Era el momento de derivar otra leyenda, esta más insertada en la historia del rock sureño que del blues propiamente dicho, en la voz y la guitarra de su descendiente más atrevido. Devon Allman Jr. se prodiga en la sabiduría historiográfica de su señor padre, el ilustrísimo Gregg Allman, es decir, controla los resortes básicos del instrumento y está avalado por una amplia trayectoria con su banda propia o como invitado en discos ajenos (Javier Vargas grabó un muy interesante disco en alianza con él), y en su encarnación actual se presenta vestido de blanco, como si de unos avezados pintores se tratase, alineado con un grupo de músicos agraciados con el don del virtuosismo y adolecidos de la falta de emoción. 


Más orientado al jazz y al ensanchamiento de arreglos y ritmos en más de un tramo de concierto, es en su afiliación latina en la onda de Santana donde parece encontrarse más cómodo. A ello ayuda la expresividad del percusionista David Gómez, que además toca el saxo como si le fuera la vida en ello, con lo que el lote se despoja del halo plomizo que amenaza con echarse sobre una audiencia ya en vísperas de retirada. “One way out”, “I’ll be around” o “Ramblin’ man”, el lógico homenaje al progenitor, remontan el rumbo de un concierto más plano de lo esperado. Menos mal que aún no estaba todo dicho.

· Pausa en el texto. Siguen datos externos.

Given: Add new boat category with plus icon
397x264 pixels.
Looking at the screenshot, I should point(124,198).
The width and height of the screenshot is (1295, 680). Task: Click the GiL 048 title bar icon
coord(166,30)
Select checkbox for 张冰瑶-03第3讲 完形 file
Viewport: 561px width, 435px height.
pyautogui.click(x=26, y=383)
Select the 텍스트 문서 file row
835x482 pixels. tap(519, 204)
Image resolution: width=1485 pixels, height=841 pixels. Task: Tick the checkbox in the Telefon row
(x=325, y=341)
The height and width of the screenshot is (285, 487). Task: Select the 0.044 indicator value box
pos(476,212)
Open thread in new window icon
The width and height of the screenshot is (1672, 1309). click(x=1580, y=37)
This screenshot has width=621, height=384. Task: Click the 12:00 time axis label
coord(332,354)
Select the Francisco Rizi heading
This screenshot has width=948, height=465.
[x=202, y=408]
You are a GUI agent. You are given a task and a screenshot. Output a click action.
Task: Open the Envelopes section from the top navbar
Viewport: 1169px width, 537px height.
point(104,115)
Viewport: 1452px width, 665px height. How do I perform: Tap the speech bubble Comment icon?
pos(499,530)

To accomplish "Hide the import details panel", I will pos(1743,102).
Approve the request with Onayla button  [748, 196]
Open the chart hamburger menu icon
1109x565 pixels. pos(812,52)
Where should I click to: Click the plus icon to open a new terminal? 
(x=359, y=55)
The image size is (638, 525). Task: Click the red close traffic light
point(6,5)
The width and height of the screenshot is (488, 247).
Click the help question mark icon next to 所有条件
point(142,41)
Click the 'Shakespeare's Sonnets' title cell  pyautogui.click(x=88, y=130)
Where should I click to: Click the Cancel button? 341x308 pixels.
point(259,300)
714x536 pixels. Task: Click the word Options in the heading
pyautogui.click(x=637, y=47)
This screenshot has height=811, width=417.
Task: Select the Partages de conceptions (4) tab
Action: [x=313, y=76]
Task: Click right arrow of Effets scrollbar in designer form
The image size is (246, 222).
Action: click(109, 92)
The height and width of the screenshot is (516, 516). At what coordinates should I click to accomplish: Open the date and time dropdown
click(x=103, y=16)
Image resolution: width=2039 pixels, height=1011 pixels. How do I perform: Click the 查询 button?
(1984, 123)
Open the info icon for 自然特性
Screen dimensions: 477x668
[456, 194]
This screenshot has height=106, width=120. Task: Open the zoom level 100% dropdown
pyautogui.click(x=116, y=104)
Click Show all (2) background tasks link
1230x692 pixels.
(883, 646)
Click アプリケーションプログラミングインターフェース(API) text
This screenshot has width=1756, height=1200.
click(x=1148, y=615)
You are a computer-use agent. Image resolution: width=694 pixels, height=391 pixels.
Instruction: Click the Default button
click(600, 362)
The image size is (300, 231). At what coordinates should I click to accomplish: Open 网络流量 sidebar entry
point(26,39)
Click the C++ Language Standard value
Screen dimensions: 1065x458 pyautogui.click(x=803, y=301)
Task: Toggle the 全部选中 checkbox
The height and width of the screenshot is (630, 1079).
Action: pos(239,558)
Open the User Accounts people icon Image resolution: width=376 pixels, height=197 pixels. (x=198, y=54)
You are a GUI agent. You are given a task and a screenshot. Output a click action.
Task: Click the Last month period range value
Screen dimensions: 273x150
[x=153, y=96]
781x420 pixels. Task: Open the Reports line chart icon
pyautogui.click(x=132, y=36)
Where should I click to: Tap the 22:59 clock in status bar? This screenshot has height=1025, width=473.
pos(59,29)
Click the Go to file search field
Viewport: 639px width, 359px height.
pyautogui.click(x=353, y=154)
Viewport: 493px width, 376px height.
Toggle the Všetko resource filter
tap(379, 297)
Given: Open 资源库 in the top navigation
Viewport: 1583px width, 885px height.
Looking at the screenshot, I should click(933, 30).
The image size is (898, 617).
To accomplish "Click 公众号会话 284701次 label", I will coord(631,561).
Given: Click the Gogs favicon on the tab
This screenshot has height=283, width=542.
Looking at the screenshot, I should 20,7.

Hendrik Röver ya sabía cómo se las gasta el público diurno. Estuvo tocando con sus míticos GTs en una plaza más pendiente de otros menesteres mientras él, a lo suyo, se lo tomaba con filosofía. Si con estos mira más al power pop más forzudo, con los Deltonos, ya es sabido, hace lo que lleva haciendo toda la vida: Canciones como panes. Con su masa, su fibra y su alto contenido proteínico. La harina de su costal se cocina en una de las mejores guitarras del rock español, y eso que tiene unas cuantas. 

Decir que se decantaron por el lado rocoso de su repertorio es no decir nada, porque sus riffs lucen como acantilados y las estrofas suenan como piedra pómez de la que rasca y sana. “Qué podríamos hacer” era la pregunta adecuada a esas horas; “Buenos tiempos” la apelación que hace que superen cualquier adversidad; “Correcto” la respuesta irónica a tanta ignorancia persistente; “Soy un hombre enfermo” el clásico que les hizo sobrevivir; “Gasolina” el combustible a punto de agotarse; y “Listo” la conclusión final después de ver cómo está el patio. Esto no es experiencia sino insistencia. Contra viento y marea, sobreponiéndose a todo y a todos, directos al hígado y pateando modismos y conformismos. El broche frente al brochazo para que la cosa se cerrara como dios manda y los cánones ordenan. Punto y aparte. Sí, tenían que ser ellos los que nos mandaran a casa sin que quisiéramos. Nobleza obliga. Y si el año que viene volvemos, cosa más que probable, buscaremos a otra banda como ellos para seguir resistiendo. O al menos, y pase lo que pase, lo intentaremos.